1. Autoimmune Diseases:

• Dysregulation of pDC activity and interferon production is a hallmark of several autoimmune diseases, including systemic lupus erythematosus (SLE) and psoriasis. Changes in LILRA4 expression or function can lead to excessive interferon responses, contributing to the inflammatory pathology observed in these diseases.
• Targeting LILRA4 or modulating its pathway is of therapeutic interest for autoimmune diseases where interferon dysregulation plays a central role. Therapies aimed at enhancing LILRA4 function may help reduce interferon-driven inflammation.

1. Chronic Viral Infections:

• Chronic viral infections, such as HIV and hepatitis C, often involve persistent pDC activation and interferon production, leading to immune exhaustion and inflammation. LILRA4’s ability to inhibit interferon production may provide therapeutic benefit by reducing chronic inflammation and allowing the immune system to focus on viral clearance.

1. Cancer:

• pDCs play a complex role in the tumor microenvironment, where they can either promote anti-tumor immunity or contribute to immune suppression. LILRA4 expression on pDCs within tumors might suppress interferon responses and favor immune evasion. Thus, modulating LILRA4 in cancer therapy could potentially enhance anti-tumor immunity.

1. Therapeutic Targeting:

• Due to its selective expression on pDCs and role in interferon regulation, LILRA4 is a promising therapeutic target. Strategies that aim to modulate LILRA4 function could provide therapeutic benefits in autoimmune diseases, chronic infections, and cancer.

Summary

LILRA4 is a unique member of the leukocyte immunoglobulin-like receptor family with specialized expression on plasmacytoid dendritic cells (pDCs). Structurally, it features two immunoglobulin-like domains, a transmembrane domain, and a short cytoplasmic tail. Unlike most LILRs, LILRA4 associates with the ITAM-bearing adaptor protein FcεRIγ to transduce inhibitory signals that modulate interferon production. Functionally, LILRA4 acts as an inhibitor of type I interferon production in pDCs, playing a critical role in controlling immune responses to prevent excessive inflammation, particularly in chronic viral infections and autoimmune diseases.

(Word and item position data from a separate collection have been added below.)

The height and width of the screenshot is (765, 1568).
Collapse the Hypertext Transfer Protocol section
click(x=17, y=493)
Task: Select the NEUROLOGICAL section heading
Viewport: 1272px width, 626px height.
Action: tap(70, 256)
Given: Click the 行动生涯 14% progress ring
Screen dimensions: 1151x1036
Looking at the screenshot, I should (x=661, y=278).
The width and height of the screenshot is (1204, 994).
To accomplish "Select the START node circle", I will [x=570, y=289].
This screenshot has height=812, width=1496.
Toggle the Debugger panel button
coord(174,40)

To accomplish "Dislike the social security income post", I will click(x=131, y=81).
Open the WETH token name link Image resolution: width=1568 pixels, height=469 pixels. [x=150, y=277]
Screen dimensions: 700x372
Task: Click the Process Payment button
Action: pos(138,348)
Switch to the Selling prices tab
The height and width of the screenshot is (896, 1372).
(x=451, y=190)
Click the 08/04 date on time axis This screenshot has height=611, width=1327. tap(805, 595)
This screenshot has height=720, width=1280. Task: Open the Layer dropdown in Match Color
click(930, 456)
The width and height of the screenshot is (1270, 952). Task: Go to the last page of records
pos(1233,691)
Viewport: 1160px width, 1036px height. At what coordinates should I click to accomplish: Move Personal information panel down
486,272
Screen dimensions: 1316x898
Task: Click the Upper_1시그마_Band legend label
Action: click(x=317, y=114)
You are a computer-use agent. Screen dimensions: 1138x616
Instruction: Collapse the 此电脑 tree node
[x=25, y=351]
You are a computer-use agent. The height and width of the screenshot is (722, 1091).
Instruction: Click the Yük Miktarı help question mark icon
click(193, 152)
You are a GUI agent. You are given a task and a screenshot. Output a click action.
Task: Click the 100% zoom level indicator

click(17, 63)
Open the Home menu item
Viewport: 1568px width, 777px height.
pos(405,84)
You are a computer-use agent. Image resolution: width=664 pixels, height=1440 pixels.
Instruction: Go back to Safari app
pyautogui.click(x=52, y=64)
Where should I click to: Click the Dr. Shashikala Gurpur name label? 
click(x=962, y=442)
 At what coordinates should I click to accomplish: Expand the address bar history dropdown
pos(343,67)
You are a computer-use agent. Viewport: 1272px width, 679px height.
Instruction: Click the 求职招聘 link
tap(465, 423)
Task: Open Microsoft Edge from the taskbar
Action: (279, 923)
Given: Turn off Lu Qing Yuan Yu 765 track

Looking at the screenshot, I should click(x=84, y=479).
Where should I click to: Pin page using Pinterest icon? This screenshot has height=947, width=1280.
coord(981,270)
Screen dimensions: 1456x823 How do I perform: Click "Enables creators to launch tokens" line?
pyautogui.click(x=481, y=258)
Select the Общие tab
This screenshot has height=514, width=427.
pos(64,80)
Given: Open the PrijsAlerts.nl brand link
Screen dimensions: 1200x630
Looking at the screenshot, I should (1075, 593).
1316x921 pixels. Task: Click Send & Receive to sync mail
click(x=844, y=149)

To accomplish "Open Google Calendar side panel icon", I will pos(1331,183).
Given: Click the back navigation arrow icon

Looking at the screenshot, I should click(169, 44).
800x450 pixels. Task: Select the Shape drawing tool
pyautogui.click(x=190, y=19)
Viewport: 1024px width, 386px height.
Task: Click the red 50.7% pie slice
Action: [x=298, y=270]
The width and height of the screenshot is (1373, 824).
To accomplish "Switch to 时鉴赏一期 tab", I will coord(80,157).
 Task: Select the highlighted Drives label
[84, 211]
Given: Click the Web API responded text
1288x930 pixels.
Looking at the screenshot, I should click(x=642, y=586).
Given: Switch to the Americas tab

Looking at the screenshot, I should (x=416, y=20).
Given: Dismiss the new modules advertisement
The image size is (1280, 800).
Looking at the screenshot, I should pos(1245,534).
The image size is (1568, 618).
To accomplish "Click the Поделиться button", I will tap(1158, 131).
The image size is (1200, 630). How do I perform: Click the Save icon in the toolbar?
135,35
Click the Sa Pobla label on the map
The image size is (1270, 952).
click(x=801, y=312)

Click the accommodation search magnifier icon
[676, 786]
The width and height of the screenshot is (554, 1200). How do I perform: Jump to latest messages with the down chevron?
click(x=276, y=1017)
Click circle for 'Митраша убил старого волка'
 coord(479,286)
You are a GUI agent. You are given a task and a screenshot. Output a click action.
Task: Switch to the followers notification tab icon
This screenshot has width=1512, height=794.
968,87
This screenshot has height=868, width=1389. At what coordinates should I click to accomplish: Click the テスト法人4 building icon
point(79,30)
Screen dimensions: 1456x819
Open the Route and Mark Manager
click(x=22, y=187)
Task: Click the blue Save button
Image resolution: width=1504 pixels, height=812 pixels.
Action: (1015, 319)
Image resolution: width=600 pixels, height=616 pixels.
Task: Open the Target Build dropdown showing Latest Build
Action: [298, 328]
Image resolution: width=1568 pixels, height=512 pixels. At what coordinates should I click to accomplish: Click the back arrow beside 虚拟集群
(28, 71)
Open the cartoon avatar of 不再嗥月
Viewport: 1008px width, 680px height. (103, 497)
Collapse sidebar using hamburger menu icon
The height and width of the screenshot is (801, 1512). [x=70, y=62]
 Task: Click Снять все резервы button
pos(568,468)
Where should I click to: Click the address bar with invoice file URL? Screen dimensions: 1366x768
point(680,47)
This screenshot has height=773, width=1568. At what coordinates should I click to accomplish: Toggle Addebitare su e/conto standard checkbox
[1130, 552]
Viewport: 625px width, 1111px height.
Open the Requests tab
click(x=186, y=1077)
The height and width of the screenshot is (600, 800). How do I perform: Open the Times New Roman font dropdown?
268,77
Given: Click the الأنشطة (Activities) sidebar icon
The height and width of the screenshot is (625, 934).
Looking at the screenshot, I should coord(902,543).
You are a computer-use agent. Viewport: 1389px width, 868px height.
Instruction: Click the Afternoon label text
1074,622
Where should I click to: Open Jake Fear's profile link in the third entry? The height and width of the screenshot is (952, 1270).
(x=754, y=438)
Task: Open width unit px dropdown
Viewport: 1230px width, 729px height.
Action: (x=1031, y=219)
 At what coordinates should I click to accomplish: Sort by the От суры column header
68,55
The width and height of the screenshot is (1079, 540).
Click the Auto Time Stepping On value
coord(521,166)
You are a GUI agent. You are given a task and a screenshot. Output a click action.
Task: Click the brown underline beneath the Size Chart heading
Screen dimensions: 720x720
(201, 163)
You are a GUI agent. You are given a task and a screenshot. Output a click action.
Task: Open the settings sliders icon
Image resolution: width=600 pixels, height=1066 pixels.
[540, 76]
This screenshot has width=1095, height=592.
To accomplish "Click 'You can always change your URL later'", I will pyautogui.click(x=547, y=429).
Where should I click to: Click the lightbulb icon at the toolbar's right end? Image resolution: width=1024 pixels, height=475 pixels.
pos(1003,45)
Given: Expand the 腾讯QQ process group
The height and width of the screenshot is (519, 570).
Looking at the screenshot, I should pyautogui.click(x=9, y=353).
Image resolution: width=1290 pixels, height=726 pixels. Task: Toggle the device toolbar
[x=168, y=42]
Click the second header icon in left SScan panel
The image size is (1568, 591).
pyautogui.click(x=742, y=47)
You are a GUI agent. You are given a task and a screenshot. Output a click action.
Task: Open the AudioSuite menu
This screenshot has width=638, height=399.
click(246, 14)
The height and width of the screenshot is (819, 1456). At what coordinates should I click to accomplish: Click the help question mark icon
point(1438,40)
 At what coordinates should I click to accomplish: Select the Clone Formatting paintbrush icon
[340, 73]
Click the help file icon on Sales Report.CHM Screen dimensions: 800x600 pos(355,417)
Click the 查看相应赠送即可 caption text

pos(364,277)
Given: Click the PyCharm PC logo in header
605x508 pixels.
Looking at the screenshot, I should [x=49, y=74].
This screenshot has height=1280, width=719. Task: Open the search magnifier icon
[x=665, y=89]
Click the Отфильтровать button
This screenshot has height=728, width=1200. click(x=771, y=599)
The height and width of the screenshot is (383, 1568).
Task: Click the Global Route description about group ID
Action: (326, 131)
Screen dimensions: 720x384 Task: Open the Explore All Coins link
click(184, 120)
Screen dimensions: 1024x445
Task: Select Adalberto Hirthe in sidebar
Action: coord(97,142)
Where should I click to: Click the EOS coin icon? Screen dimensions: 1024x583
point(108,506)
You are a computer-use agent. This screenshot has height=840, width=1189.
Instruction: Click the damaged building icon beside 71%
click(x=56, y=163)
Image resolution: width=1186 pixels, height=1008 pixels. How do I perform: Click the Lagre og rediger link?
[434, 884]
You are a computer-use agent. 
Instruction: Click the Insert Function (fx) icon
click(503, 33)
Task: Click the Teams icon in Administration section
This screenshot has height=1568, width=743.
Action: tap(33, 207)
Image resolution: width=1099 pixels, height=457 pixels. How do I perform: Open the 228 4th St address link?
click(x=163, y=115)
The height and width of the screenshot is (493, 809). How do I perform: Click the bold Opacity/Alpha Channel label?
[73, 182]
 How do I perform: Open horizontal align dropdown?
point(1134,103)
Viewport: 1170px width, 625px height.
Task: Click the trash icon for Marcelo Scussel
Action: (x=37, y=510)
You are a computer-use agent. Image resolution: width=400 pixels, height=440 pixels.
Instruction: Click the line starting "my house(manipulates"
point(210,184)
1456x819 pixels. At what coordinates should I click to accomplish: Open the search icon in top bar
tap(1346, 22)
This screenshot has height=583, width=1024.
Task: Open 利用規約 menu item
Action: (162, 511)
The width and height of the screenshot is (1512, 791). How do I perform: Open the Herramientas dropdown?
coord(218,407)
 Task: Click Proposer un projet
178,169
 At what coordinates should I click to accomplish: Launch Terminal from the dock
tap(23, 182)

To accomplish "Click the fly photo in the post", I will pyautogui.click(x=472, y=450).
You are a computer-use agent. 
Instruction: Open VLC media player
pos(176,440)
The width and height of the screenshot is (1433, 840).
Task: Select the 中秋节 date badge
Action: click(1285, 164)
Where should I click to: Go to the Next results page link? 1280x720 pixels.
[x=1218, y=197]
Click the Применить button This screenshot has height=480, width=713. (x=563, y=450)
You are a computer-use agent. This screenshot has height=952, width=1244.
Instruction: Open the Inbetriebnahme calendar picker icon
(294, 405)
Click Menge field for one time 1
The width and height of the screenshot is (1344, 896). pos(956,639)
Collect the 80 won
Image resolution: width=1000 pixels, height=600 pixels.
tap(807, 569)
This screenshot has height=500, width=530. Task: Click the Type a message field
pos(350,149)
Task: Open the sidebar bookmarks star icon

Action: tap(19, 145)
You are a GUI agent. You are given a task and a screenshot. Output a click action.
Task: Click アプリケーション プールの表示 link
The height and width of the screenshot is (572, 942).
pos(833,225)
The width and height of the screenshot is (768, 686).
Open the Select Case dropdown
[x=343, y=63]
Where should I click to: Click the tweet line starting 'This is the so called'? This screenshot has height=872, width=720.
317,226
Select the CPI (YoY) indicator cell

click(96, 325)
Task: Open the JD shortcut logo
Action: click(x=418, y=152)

Clinically, LILRA4 is implicated in autoimmune disorders where dysregulation of interferon production by pDCs can lead to pathological inflammation. Modulating LILRA4 expression or function represents a promising therapeutic approach in autoimmune diseases, chronic infections, and cancer, where balancing interferon responses is crucial. LILRA4’s role in immune homeostasis and its potential as a therapeutic target underscore its importance in the broader context of immune regulation.